Borthwick ticks off a few abuses just this year: “...in January a journalist discovered Facebook was using a VPN to monitor kids’ use of competitive apps. Then in February, Google admitted that a Nest thermostat included an undisclosed microphone. Then in March, Facebook admitted it was harvesting phone numbers via a security feature. And last week, a journalist discovered that YouTube had quashed internal dissent around trending toxic content. And we’re not even 10 days into April.”
‘There should be consequences for the technology company’
The root cause of this behavior Borthwick says is “a culture of optimization on one hand, and on the other hand a market-driven imperative for growth.” That is what’s “driving these companies to extend and keep extending this industrial-data complex.”
To remedy the situation, Borthwick insists we need regulatory oversight: “The idea that technology is too fast, too nimble to be regulated, or that self-regulation will create open and fair competition, just hasn’t worked. Regulation and antitrust both can and should be applied. We did this with the pharmaceutical industry, we did this with finance, it can be done with tech.”

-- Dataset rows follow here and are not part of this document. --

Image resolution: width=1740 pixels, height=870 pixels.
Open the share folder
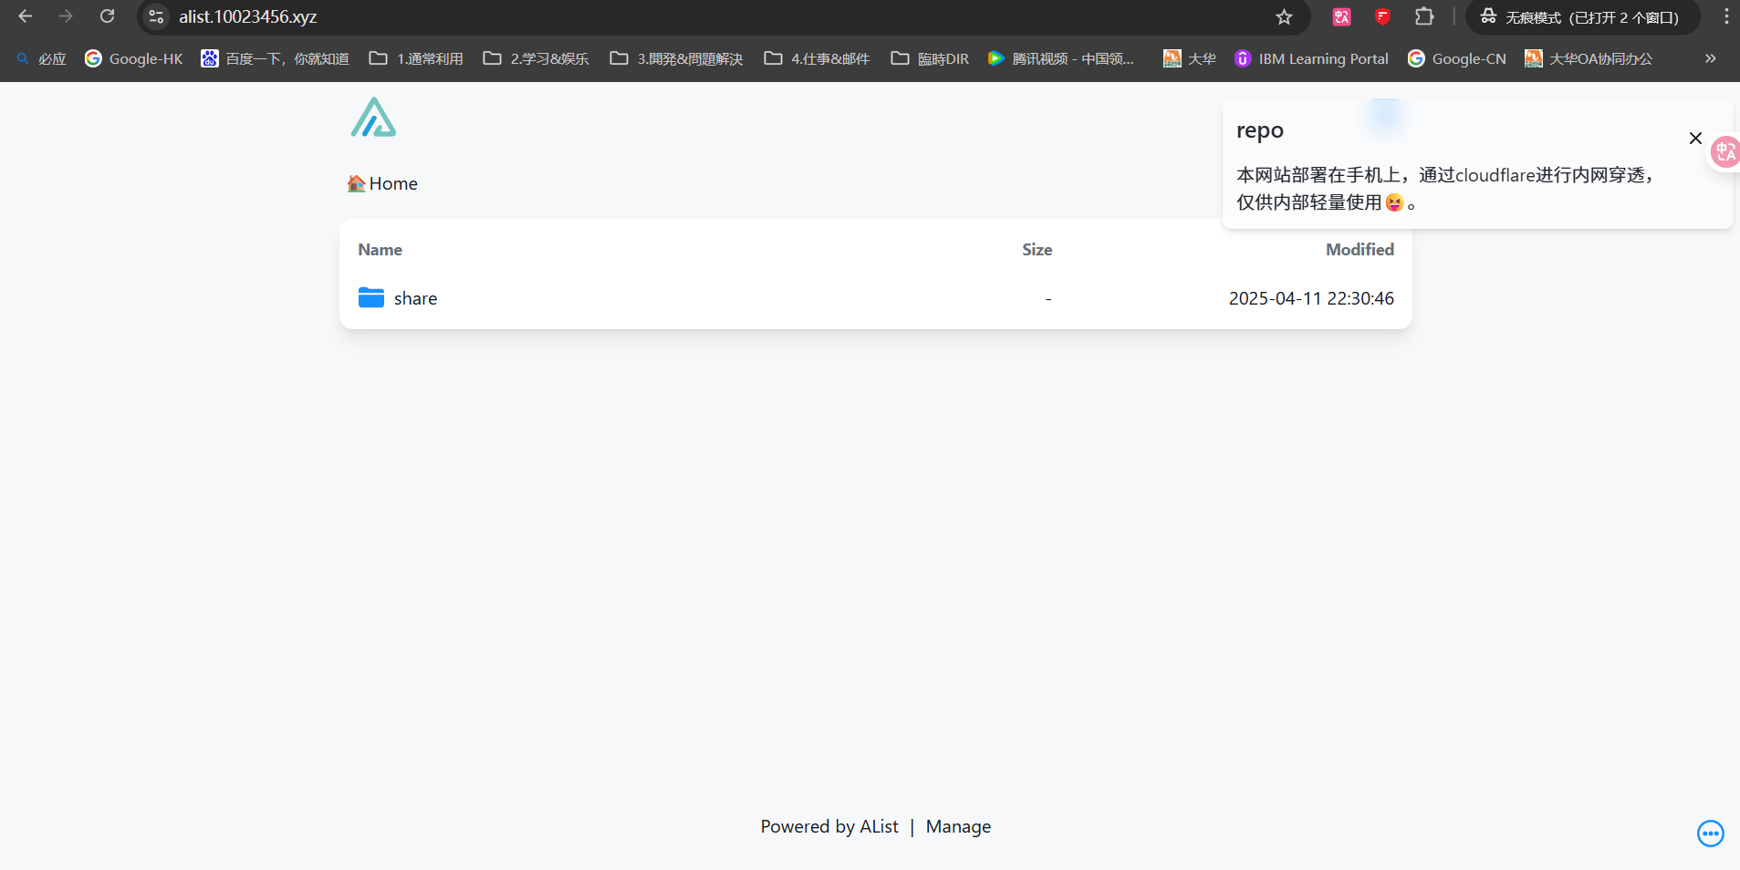pos(415,298)
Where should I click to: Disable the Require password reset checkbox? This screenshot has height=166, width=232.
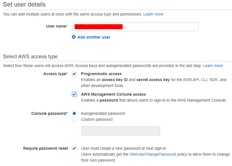pos(74,148)
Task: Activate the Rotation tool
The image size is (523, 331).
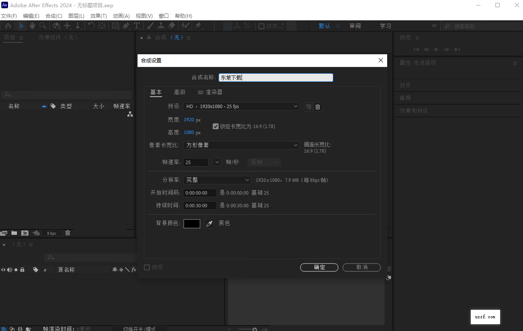Action: (91, 25)
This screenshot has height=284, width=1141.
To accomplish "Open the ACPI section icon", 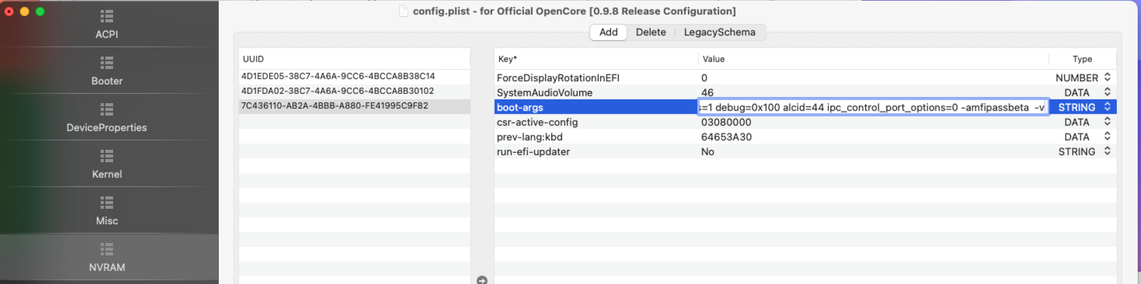I will [x=107, y=17].
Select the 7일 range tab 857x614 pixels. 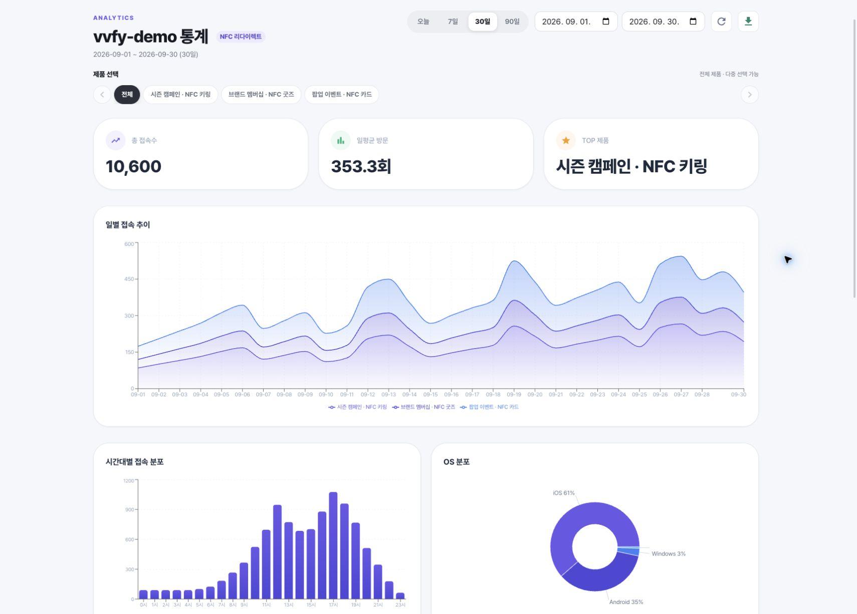click(453, 22)
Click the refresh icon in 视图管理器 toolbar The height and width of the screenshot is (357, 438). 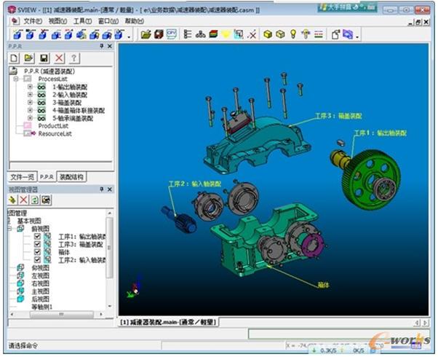35,200
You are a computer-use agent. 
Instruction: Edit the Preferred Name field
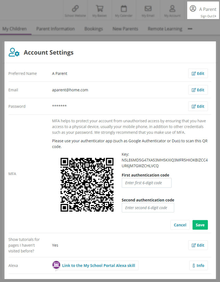click(x=198, y=73)
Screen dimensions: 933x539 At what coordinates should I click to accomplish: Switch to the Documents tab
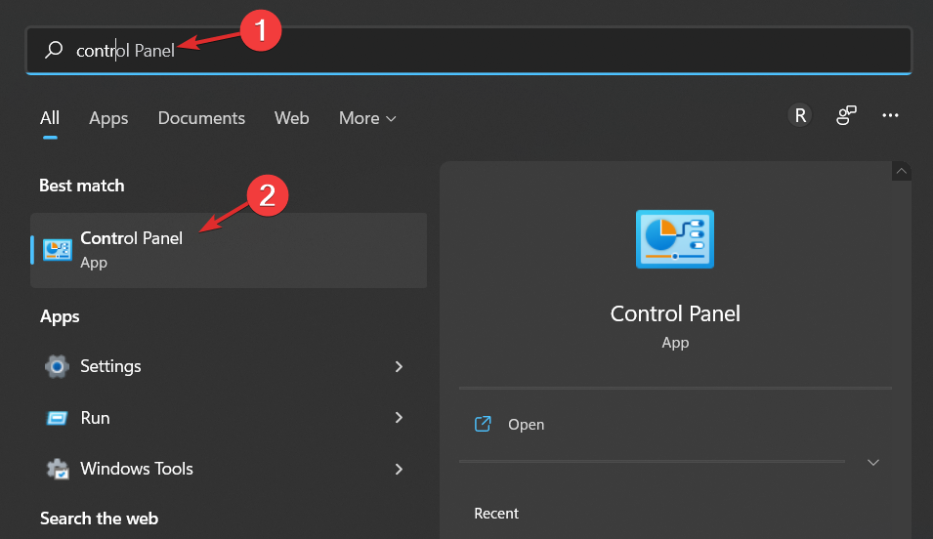201,118

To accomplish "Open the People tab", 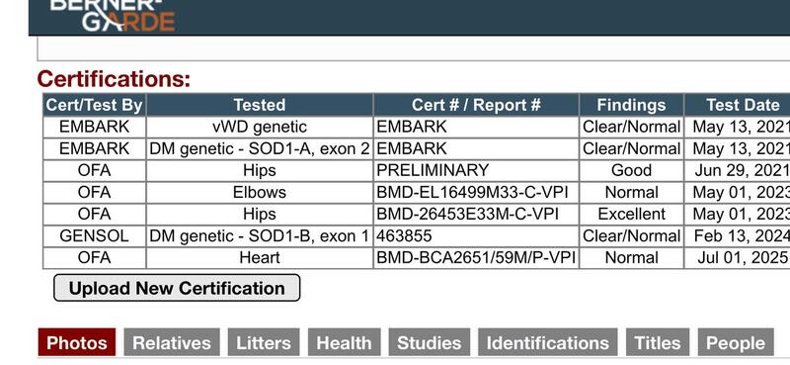I will [x=736, y=343].
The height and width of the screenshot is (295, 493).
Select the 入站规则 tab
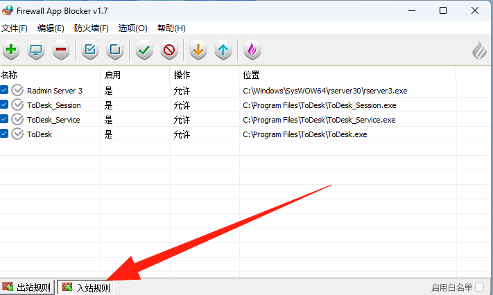85,287
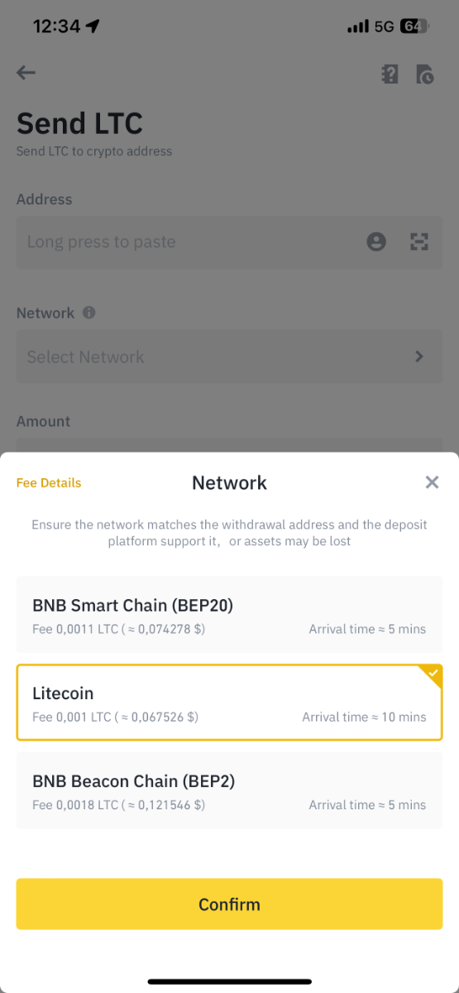Tap the Network info icon
Image resolution: width=459 pixels, height=993 pixels.
89,313
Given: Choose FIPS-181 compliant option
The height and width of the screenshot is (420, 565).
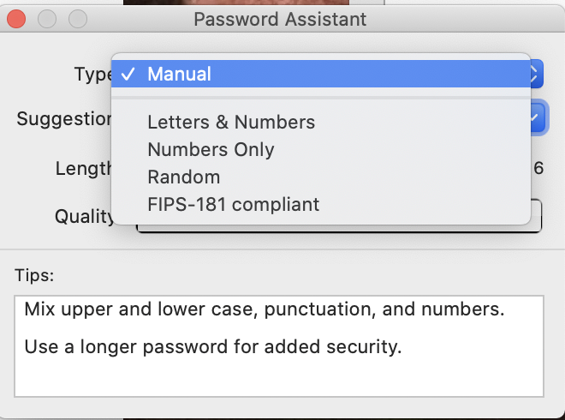Looking at the screenshot, I should coord(233,205).
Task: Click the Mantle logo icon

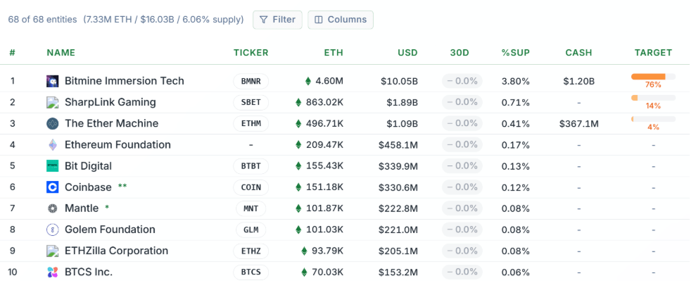Action: [52, 208]
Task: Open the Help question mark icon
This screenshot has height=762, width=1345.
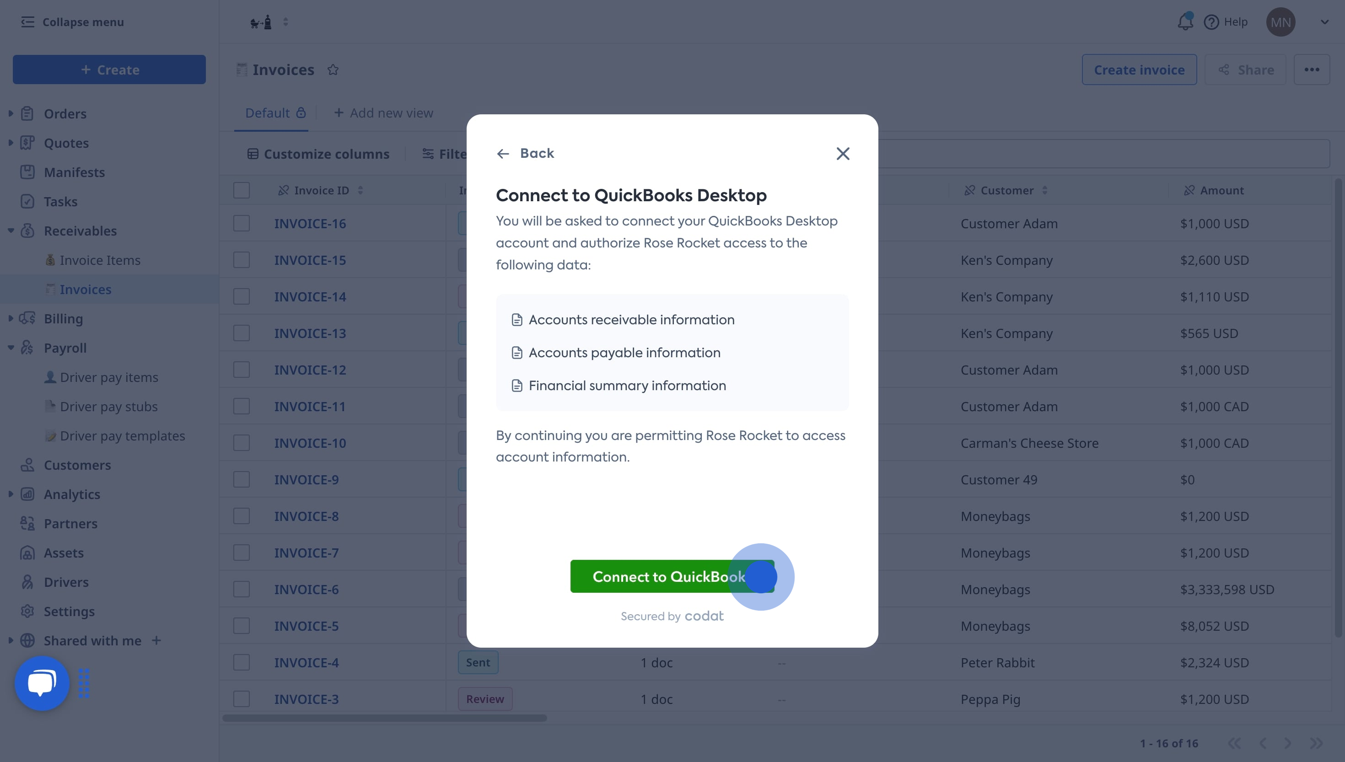Action: click(1211, 22)
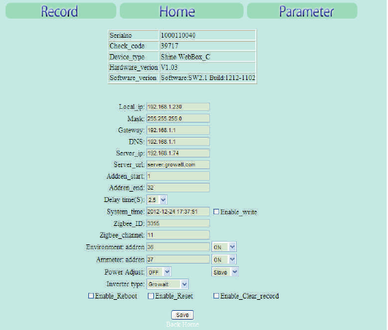Open the Ammeter addren ON dropdown
This screenshot has width=388, height=330.
click(224, 259)
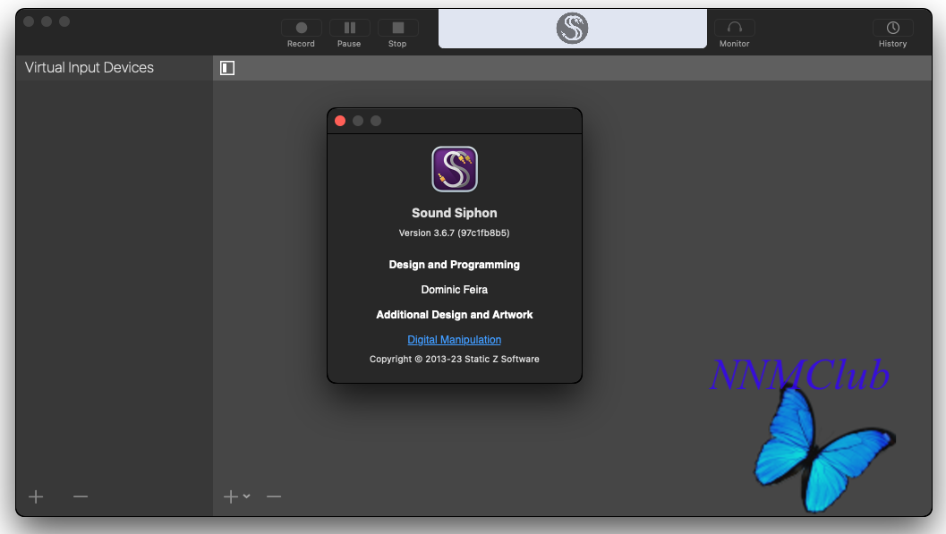Add a new virtual input device

tap(36, 496)
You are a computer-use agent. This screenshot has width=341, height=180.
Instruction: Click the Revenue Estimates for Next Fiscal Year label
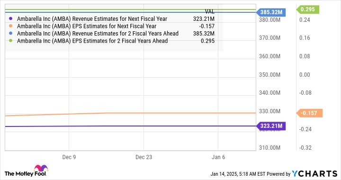point(120,19)
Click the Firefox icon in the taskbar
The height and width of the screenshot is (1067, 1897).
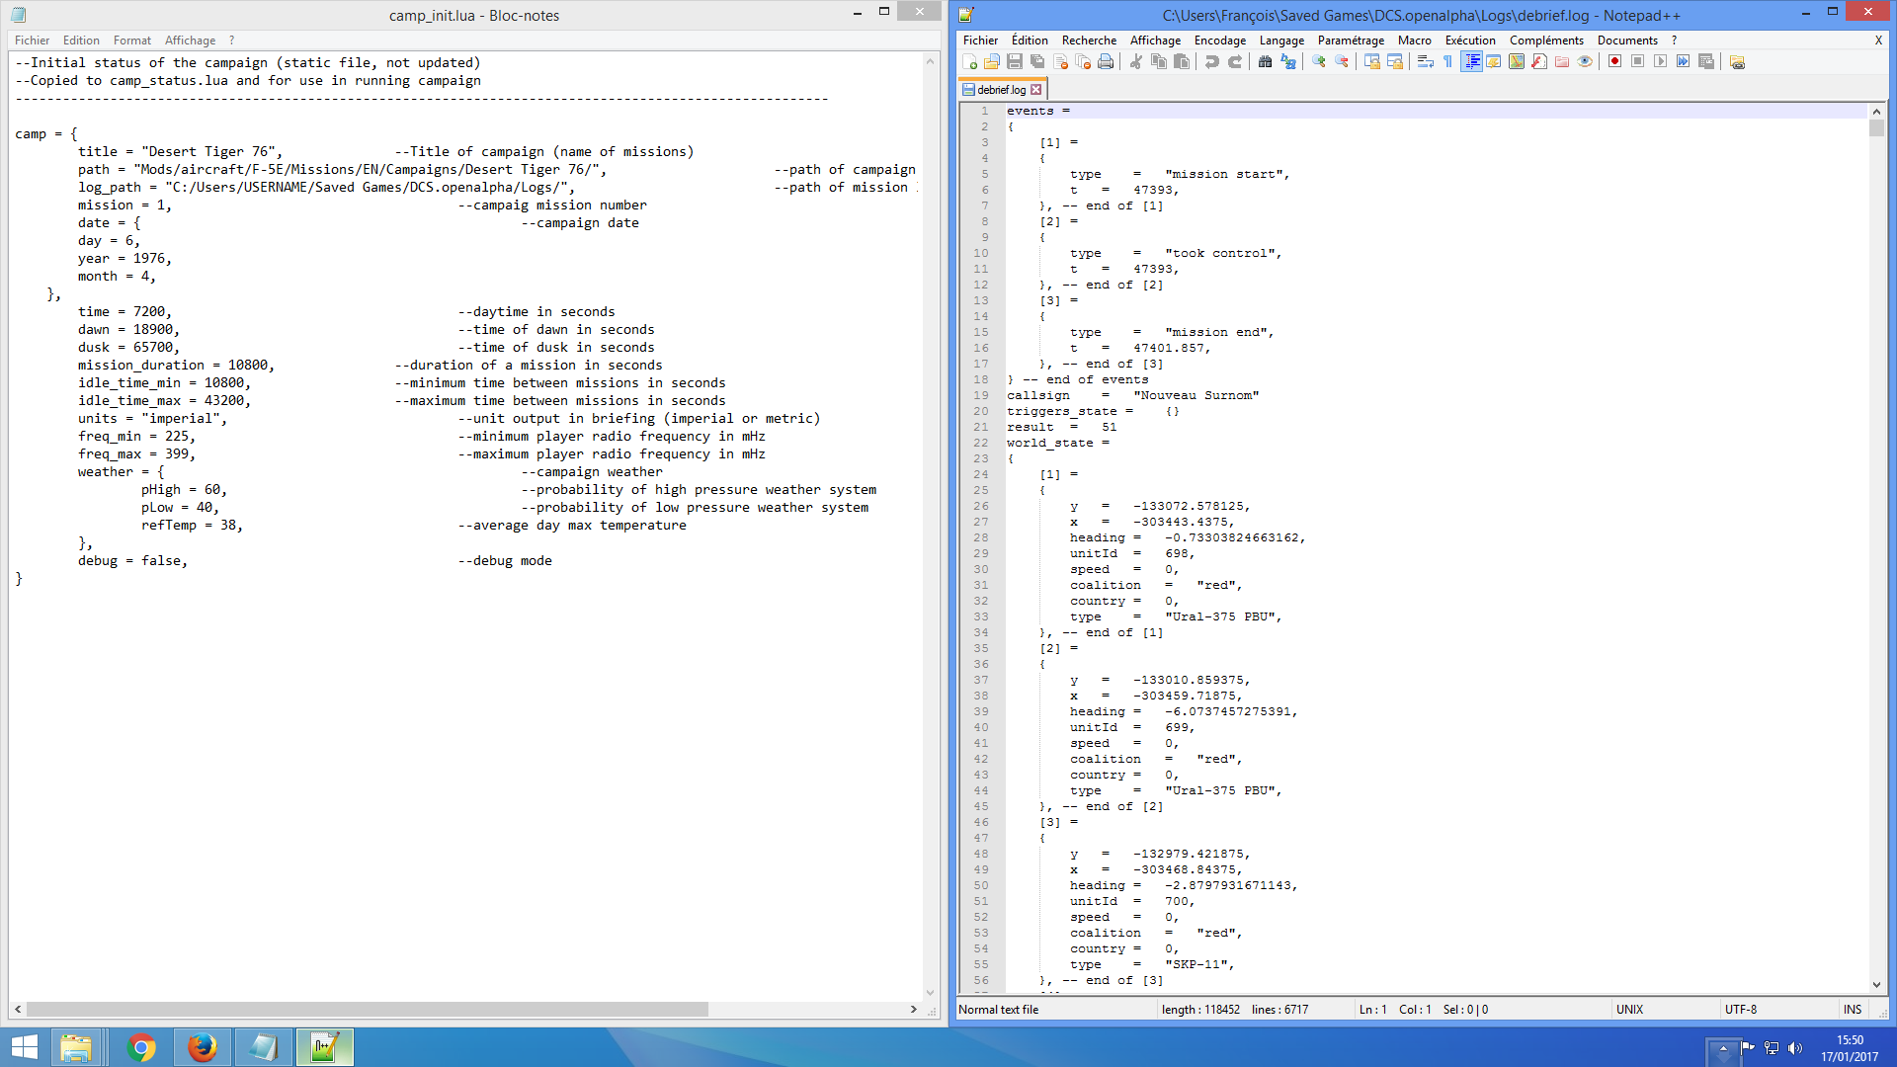pos(202,1047)
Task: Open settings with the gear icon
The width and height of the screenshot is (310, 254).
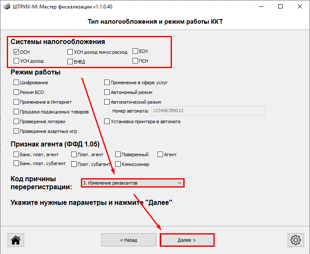Action: click(295, 240)
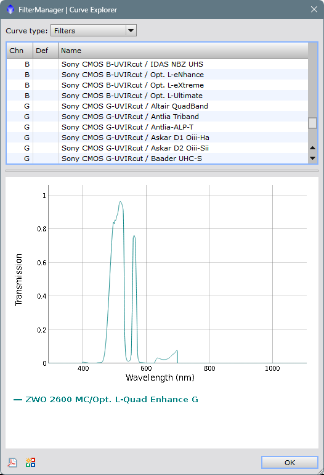Sort by the Name column header

tap(183, 51)
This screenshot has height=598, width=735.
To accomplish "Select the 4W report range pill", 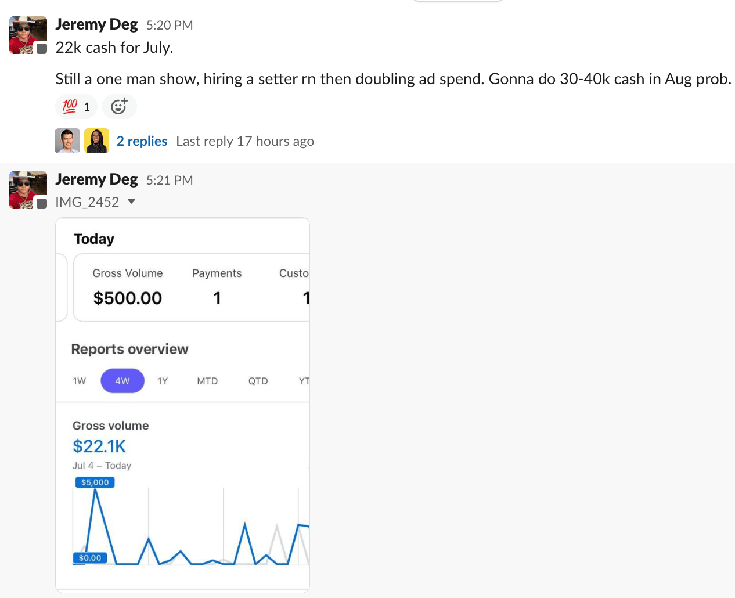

There needs to be personal accountability, he says. “...we should certify our professionals as we do with doctors and lawyers. If an algorithm fails to stop a live video of a massacre from trending, or if an algorithm in the software of an airplane mistakenly adjusts its flight pattern and causes it to nosedive, there should be consequences for the technology company and for the person who wrote the code.”
I’ve been thinking about Borthwick’s last point concerning physical harm, death and even murder that can now be endgendered by algorithms and software in our ever-more complex world. Borthwick said: “Technology isn’t in and of itself good or bad. But it’s not neutral.” Tech executives should heed that notion when, sounding like gun manufacturers, they suggest that their platforms don’t harm people, only people harm people.
Increasingly our country’s wild wild West, anything-goes absence of regulatory oversight for social media and tech companies looks anachronistic, naive, and worst of all, dangerous.
But don’t take my word for it. Ask the people who know the business best.
Andy Serwer is editor-in-chief of Yahoo Finance.